The following and all of the other episodes to come are snapshots of what goes on in my head, now and in the past. There are times none of this will make sense. There will be times when I might get lucky and the blog I post will be well constructed and will flow like a mountain stream to an awaiting lake below. Other times it will seem like the ramblings of a madman and you’ll ask yourself, “What the……?”
You should probably get use to the latter.
EPISODE EIGHT THREE: Living In A Tree Sounds Pretty Good
I like squirrels.
There are people who will disagree with me and I’m sure they have their reasons. Those people might call them ‘Tree Rats’. Maybe they gnaw on the siding of their house or find a way into their attic and make a mess.
I get it.
But as for me? I like squirrels.
I love watching them. I love to see them jump from one tree to another on their way to do some squirrel business. Or watch them dig in the leaves in Autumn looking for those evasive acorns that will help them get through the winter.
One will chase another one away from a hidden stash or chase each other while they play. Occasionally a wild, furry fight will break out among the leaves. Then they break it off, climb up opposing trees and bark at each other.
It happens. It’s the wild life of a squirrel.
And they are pretty tough. I know we sometimes see their little carcasses litter the streets but I was driving to work one cold morning and I saw a squirrel running across a power line that stretched across the road. As I looked at the road ahead, the little guy must have slipped on some ice that hung from the line and fell right in front of me. It was a good sixteen foot fall. He bounced once and took off to the side of the street and for parts unknown.
I figured he was embarrassed.
Those furry nut stockpilers was on my mind one day after I got home from a particular crappy day at work. I came inside in a horribly low mood. I realized I needed to check the mail so I slowly grabbed the mail key to the condo mailbox and back out the door I went.
To get to the mailbox, you have to walk on a worn footpath through a small grove of trees that leads to the sidewalk next to the pool and that one leads to the mailbox. It was in January so the trees were bare. It went well with the overcast day because it matched my mood.
I was lost in my own thoughts about the day when I heard a squirrel from a limb above me barking. The sound broke my mental paralysis. I stopped and looked up at the critic. He looked me in the eye and barked three times. His little teeth shone white, even on the grey, cold day.
I had to smile. I couldn’t help it. I could only imagine what he was yelling at me.
“Get out of here, human!”
“Got any food?”
“Cheer up. You’re better than your problems.”
Maybe it was the squirrel philosophy that I imagined he or she was throwing at me but I got to thinking about what it would be like to be a squirrel.
I think I would like it.
Sure. It’s not all nests full of acorns and playing with your buddies. It can be a hard life. There are dogs, owls, hawks, cars and other predators that will ruin your day. Not to mention if you don’t get enough food to last you through the winter, the possibility of starving to death is highly probable.

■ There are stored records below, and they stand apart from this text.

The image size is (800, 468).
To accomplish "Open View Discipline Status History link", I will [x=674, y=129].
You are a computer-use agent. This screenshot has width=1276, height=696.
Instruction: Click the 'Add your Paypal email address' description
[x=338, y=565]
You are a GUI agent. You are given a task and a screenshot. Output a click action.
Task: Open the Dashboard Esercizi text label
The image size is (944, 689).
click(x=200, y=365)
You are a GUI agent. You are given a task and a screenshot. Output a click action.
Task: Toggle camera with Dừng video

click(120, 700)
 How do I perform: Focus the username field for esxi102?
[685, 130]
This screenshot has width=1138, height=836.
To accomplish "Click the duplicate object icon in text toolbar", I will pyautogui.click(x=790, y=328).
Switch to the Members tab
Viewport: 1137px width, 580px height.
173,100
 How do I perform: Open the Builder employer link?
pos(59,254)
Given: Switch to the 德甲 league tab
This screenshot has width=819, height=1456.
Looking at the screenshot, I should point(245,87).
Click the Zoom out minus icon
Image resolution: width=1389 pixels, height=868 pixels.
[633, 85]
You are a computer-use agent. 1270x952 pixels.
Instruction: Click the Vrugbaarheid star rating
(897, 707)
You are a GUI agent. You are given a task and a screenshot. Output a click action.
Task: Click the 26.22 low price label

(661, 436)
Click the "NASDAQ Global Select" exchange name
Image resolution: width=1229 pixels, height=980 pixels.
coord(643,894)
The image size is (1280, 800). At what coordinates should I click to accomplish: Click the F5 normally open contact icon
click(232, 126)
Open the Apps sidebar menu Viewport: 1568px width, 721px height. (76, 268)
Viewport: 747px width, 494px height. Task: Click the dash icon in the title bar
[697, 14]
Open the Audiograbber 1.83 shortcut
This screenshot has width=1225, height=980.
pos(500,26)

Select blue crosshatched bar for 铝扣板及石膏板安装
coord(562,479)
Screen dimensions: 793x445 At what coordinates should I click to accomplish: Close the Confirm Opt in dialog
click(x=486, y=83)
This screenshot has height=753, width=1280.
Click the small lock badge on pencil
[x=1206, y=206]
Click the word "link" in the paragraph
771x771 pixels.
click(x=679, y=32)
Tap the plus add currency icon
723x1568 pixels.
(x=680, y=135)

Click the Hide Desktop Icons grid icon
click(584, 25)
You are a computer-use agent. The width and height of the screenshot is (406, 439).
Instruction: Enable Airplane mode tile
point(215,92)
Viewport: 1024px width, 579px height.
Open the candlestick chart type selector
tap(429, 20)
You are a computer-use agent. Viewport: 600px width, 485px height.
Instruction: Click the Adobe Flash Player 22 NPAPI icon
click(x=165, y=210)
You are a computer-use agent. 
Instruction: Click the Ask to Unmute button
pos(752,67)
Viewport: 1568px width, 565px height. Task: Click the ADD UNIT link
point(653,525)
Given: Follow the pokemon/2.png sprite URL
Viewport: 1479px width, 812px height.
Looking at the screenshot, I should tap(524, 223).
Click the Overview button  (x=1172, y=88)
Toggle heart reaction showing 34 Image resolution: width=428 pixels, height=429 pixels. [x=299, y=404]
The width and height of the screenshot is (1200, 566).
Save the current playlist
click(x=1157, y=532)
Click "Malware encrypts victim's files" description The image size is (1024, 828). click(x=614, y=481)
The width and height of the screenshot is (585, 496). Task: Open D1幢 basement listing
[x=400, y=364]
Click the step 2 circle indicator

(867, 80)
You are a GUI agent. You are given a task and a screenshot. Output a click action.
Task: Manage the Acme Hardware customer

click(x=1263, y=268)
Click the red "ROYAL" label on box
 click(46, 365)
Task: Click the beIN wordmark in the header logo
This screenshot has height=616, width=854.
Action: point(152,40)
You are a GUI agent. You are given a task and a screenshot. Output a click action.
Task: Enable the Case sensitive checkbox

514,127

But let’s say you don’t have to worry about that. Let’s say you know what you know now and you have access to plenty of food. Predators pay you no mind and you never have to cross the road. Let’s pretend your squirrel life is perfect.
You have a tree nest high up in the tip-top of a large oak tree. You have plenty of stored acorns here and there and plenty up in the nest. The hole of your house is never in the wind. And your friends never try and steal from you and everybody gets along.
And maybe you got a special furry friend who’s plump and soft and keeps you warm when the snow falls and you two are talking about squirrel marriage.
Maybe you find days where you just look down on your tree neighborhood, bite into a nut and think about how good life is. Everything you need is all around you. If you need to fix your house, all you have to do is climb down, gather a few twigs and sticks and do some home repair.
And at night you can sleep in your nest as the wind gently blows the tree like a lullaby.
That squirrel life would be amazing.
I thought about all of that as I walked back to the house with the mail in my hand.
I know that a perfect squirrel life is probably impossible but it put me in a better mood when I got back inside.
It’s a nice fantasy. Kind of like a Disney fantasy where the animals all get along and have their own little societies. Maybe like Frog and Toad or The Wind in the Willows or Watership Down or Charlotte’s Web……..except with squirrels.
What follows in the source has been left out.